Asimov (Reference Humanoid)
Asimov is an open-source humanoid reference design that implements the Menlo Stack. We built Asimov for three reasons:
- Prove the development loop — The platform needs a system designed to be deployed repeatedly, with telemetry feeding back into Uranus and Cyclotron.
- Make the platform concrete — Customers can see, touch, and deploy agents to Asimov, turning abstract capabilities into tangible value.
- Enable an open, permissionless supply chain — By open-sourcing the design, we invite any manufacturer to produce Asimov units. This is the PC approach to humanoid robotics: Menlo provides the “Windows” (the platform stack), and a diverse, competitive supply chain brings the BOM cost down.
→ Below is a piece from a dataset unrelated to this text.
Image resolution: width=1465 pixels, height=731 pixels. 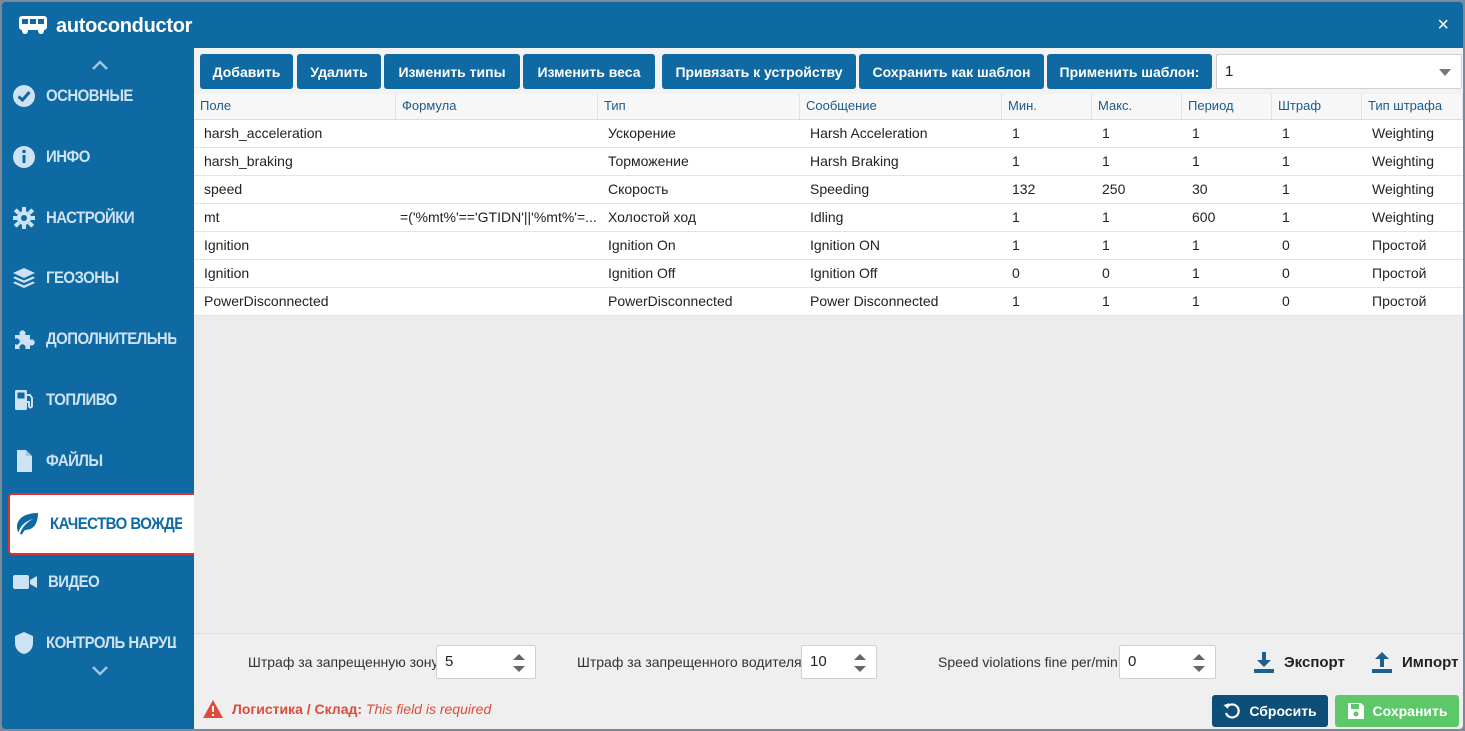 I want to click on save-button: Сохранить, so click(x=1397, y=711).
Our goal is a sub-$30,000 humanoid, achievable not through vertical integration, but through supply chain ecosystem competition and commoditization.
Data Engine
The Data Engine is our telemetry and continuous improvement system for closing the development loop. We built it because real-world data is irreplaceable, no simulation can capture every edge case, and the only way to achieve true reliability is to learn from actual deployments.
The Data Engine serves two purposes:
- Operational evidence capture — Records what failed, where, under what conditions, and with what impact, turning failures into training data.
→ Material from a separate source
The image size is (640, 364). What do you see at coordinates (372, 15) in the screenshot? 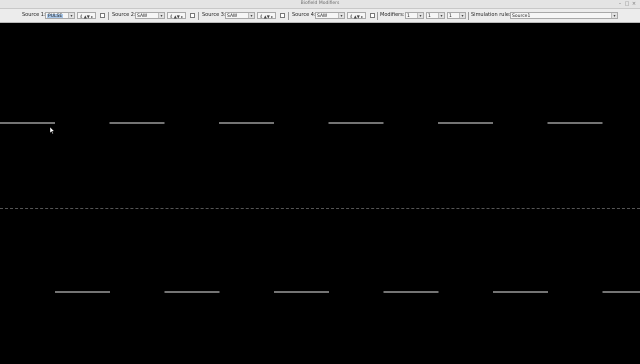
I see `source-4-checkbox` at bounding box center [372, 15].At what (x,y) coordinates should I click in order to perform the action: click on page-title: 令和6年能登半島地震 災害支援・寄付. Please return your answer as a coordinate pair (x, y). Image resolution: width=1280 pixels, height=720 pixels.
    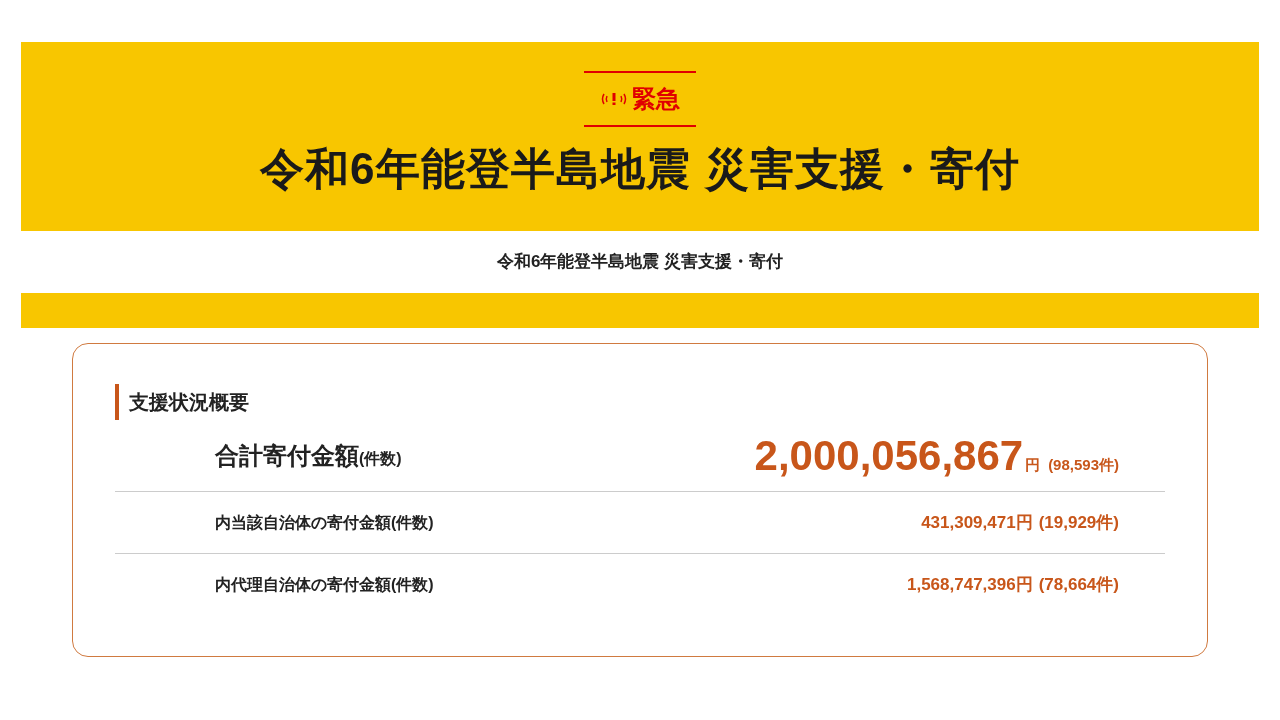
    Looking at the image, I should click on (640, 169).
- Closed-loop improvement — Feeds real-world evidence back into Uranus scenarios and Cyclotron training pipelines, so every deployment makes the next one smarter.
Robustness is achieved through iteration; the Data Engine ensures that iteration is informed by reality.
Internal Capabilities
We take a deliberate approach to building internal capabilities that accelerate our own iteration cycles. Speed is a moat. By building Tokamak, Menlo Cloud, and other infrastructure in-house, we move faster and at a smaller burn rate than competitors.
Tokamak
Tokamak is our internal software factory for compressing iteration cycles.
Tokamak serves two purposes:
- Accelerated development — Automates build, test, and deployment pipelines so developers spend time on code, not bureaucracy.
- Closed-loop iteration — Rapid deploy → observe → fix. Intelligence gathered from every deployment feeds the next.
Menlo Cloud
Menlo Cloud is our private cloud for robotics training and development. We built Menlo Cloud because humanoid robotics requires specialized hardware that hyperscaler clouds don’t offer, ARM-based edge compute boards for firmware testing, robot-specific acceleration, and hardware-in-the-loop validation at scale.
Menlo Cloud serves two purposes:
- Specialized robotics infrastructure — Provides compute and edge devices optimized for firmware testing, sensor processing, and real-time control, hardware that public clouds simply don’t stock.
- Predictable unit economics — Eliminates surprise pricing from hyperscalers while enabling us to scale testing hardware as fast as we need it.
Menlo turns deployment into a product, not a project.